The Silver Dollar massacre

Pennywise pops up several more times in the historical outline Mike provides in King's book, but some cyclical hauntings are more interesting than others. Sometimes, the monster plagues a small group of people, like the Losers Club or John Markson, who Derry lore says poisoned his family and himself in the 1800s. More often, though, the creature sews chaos in public, during events that happen in broad daylight yet can't be explained. In one specific instance in the book, a lumberjack massacre with ties to a burgeoning labor movement rocks the town.
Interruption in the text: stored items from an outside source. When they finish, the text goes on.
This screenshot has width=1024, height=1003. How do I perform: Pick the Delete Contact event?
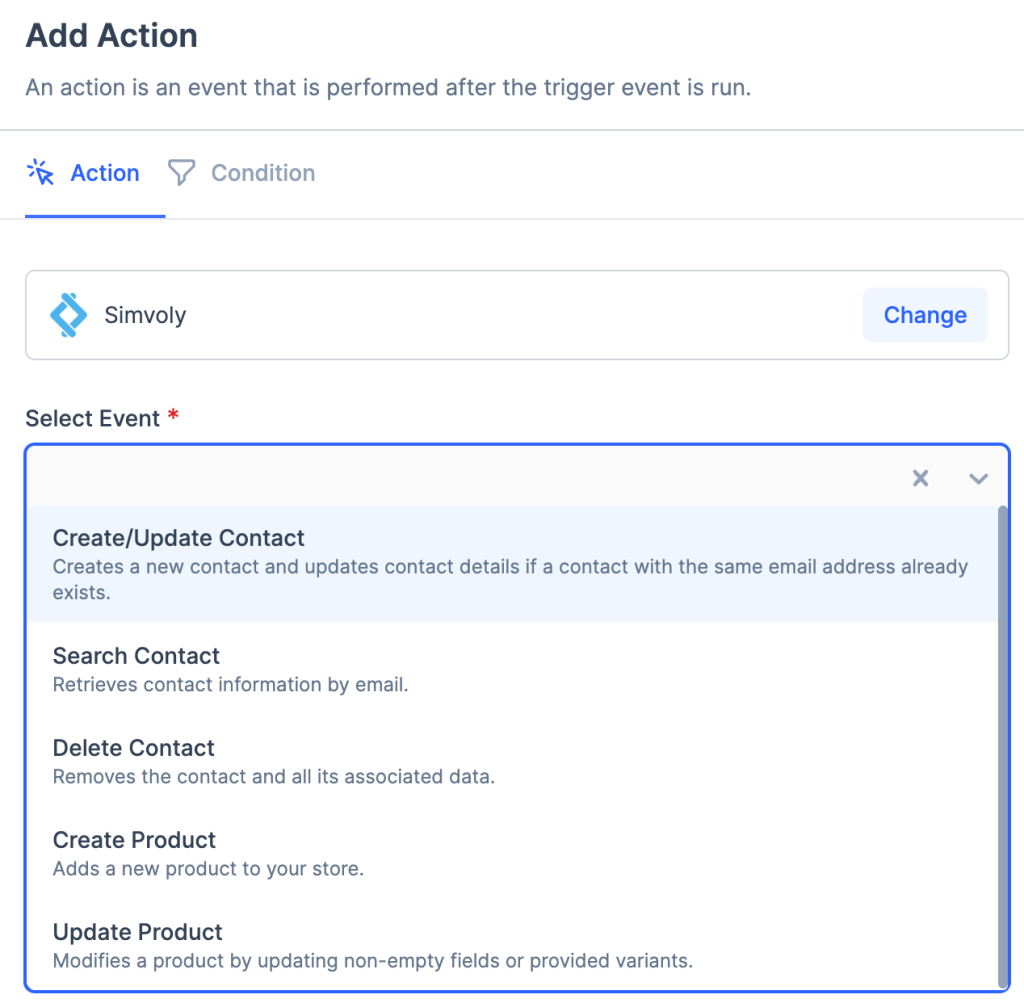pyautogui.click(x=134, y=748)
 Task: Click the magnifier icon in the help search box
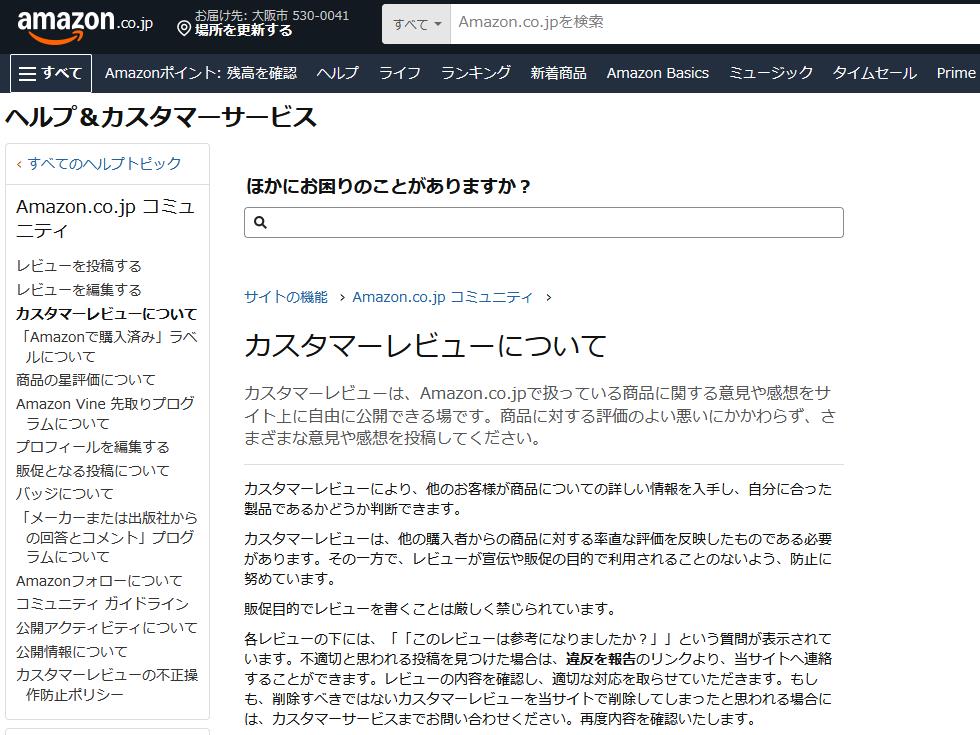[x=259, y=221]
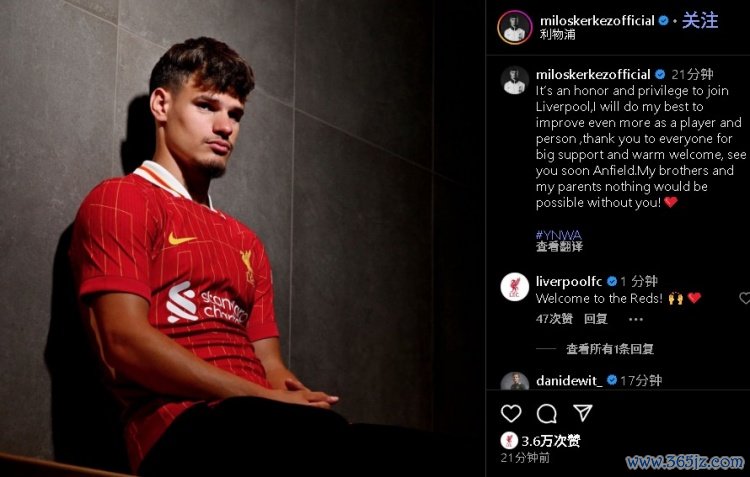The height and width of the screenshot is (477, 750).
Task: Click 查看翻译 to translate caption
Action: [559, 246]
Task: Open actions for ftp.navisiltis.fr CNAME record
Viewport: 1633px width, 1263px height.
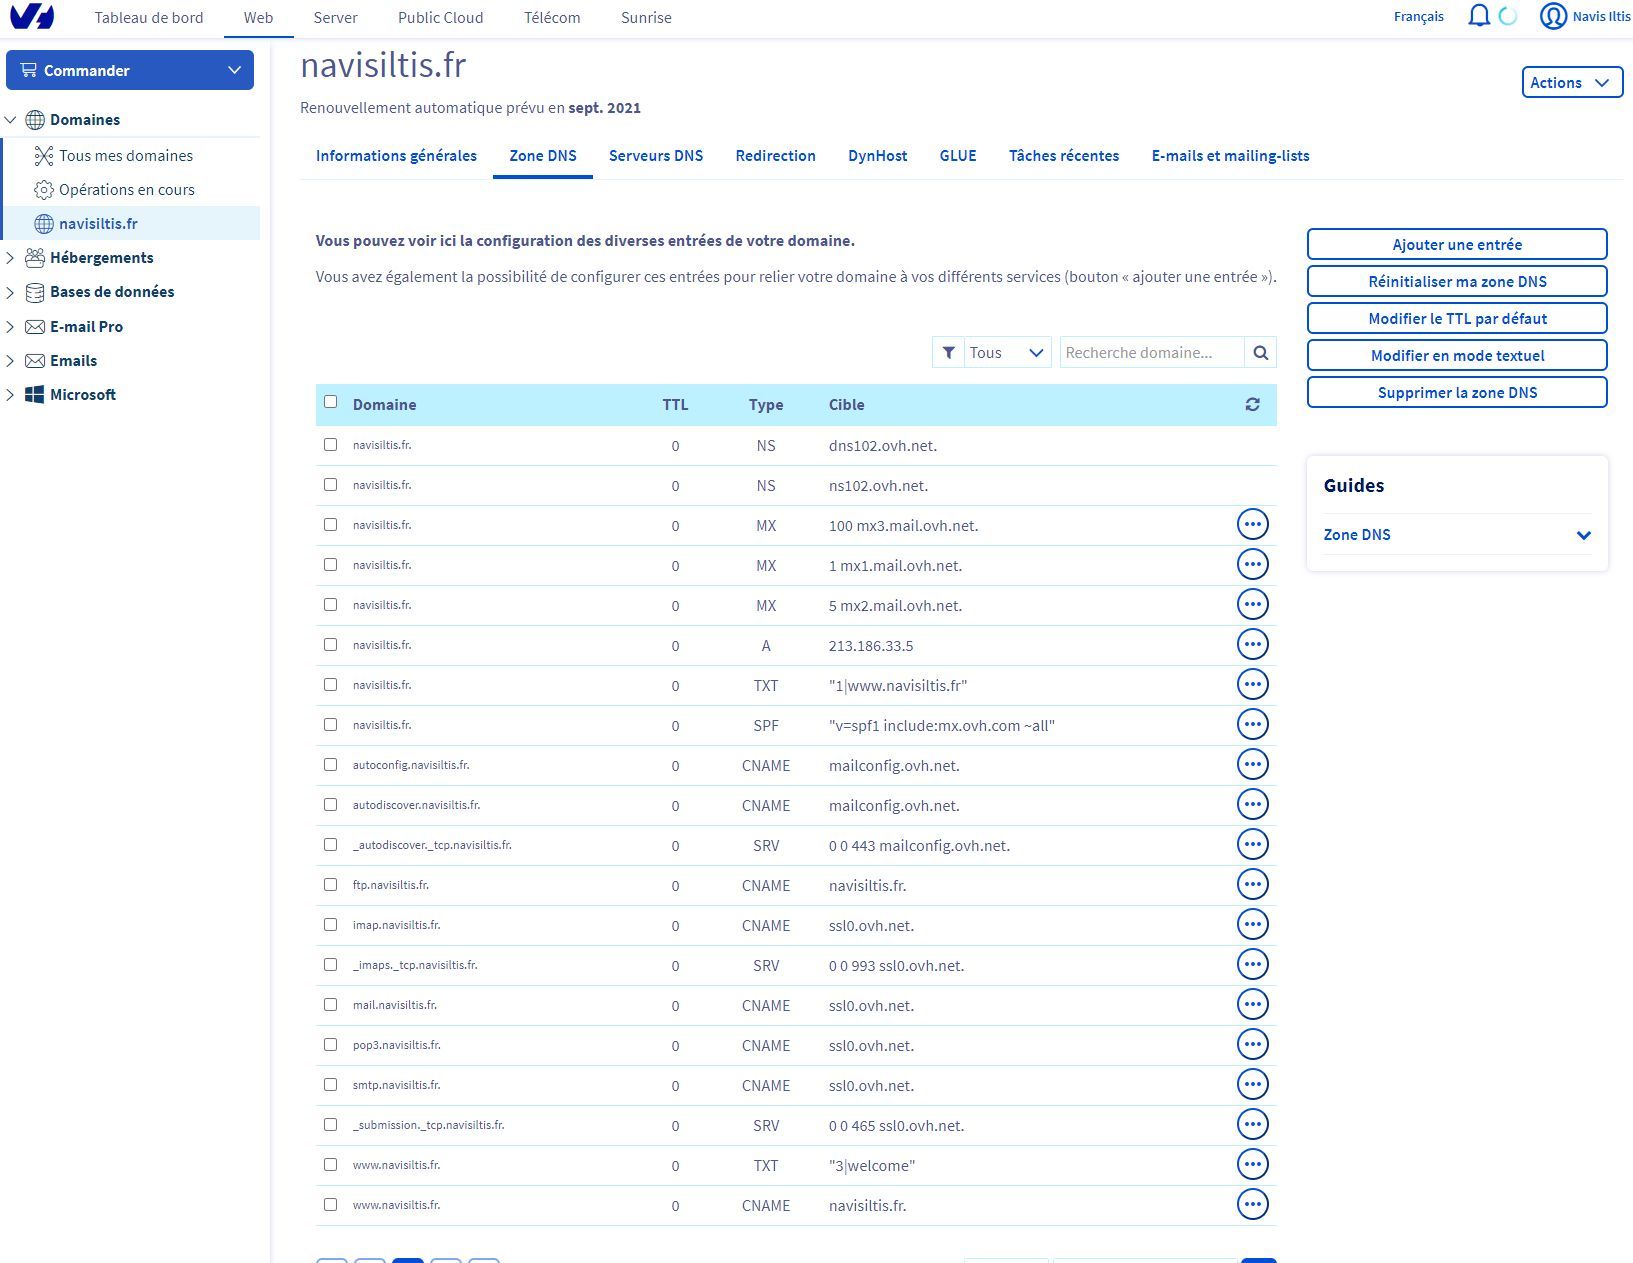Action: 1252,885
Claude Heroux isn't mentioned by name in Muschietti's films, but readers get a glimpse of his strange fate in the original novel. In the early 1900s, in the wake of a successful strike, four pro-union lumbermen head to Derry to do some drinking at a bar called The Silver Dollar. After checking into a hotel for the night, one disappeared, two were found grossly dismembered and floating in a local river, and Heroux escaped with his life. Heroux became a recluse and was rarely seen again — until he walked into The Silver Dollar one day and started killing people with an axe. King's retelling of these events is purposefully mysterious, but it would be interesting to see this story play out on screen, especially given its era-specific political context.

The 1960s cycle

If "Welcome To Derry" largely takes place in the '60s, that means it'll be exactly one Pennywise hibernation cycle prior to the Losers Club. That timeline points to a very specific era in Derry's history, one that's marred by both racial violence and a public mob execution. In "It: Chapter One," Ben mentions that The Black Spot was burned down by "that racist cult," and Mike later sees a specter of the horrible event in the form of burning hands reaching out from behind a locked door. In the original source material, Mike learns about The Black Spot from his grandpa, who witnessed Pennywise take the form of a giant bird at the scene of the hate crime. It turns out that The Black Spot was a nightclub for Black service members, but a hooded white supremacist group burned it down with people still inside. 

Pennywise seems to magnify the hate that already exists in peoples' hearts, and this terrible act seems to have been no exception. The Black Spot burning was actually the end of that particular cycle of Pennywise-inspired violence, which kicked off a year earlier when a criminal group called the Bradley Gang was gunned down in public by citizens of Derry. The research shown in Muschietti's movies seems to move this event back one cycle to the 1930s, so it matches King's timeline and calls to mind an image of classic gun-toting bank robbers on the lam. As with many of It's greatest hits, witnesses swear they saw a clown among the crowd when shots started to ring out.

Other Derry hijinks

In theory, "Welcome To Derry" could open up a Stephen King extended universe the likes of which haven't been seen this side of Hulu's ill-fated series "Castle Rock." The horror master has set several of his most famous stories in the fictional town, from the stalker story "Secret Window, Secret Garden" to the bizarre alien saga of "Dreamcatchers." One of King's books, "Insomnia," even features a Pennywise-like creature called "The Crimson King" that feeds on fear in, you guessed it, Derry.

Perhaps more interesting than any potential crossover is the series' chance to dig deep into the very human fear and hatred that keeps Pennywise coming back again and again. Nearly all of the monster's cycles play upon public phobias and biases of the time, with plots about race, sexuality, gender, and class taking center stage. In many ways, Pennywise is the personification of flawed human history that can't help but repeat itself. 

With the breathing room afforded by a full series, the team behind "Welcome To Derry" has the ability to explore every terrifying facet of Pennywise's history, from the supernatural to the all-too-human.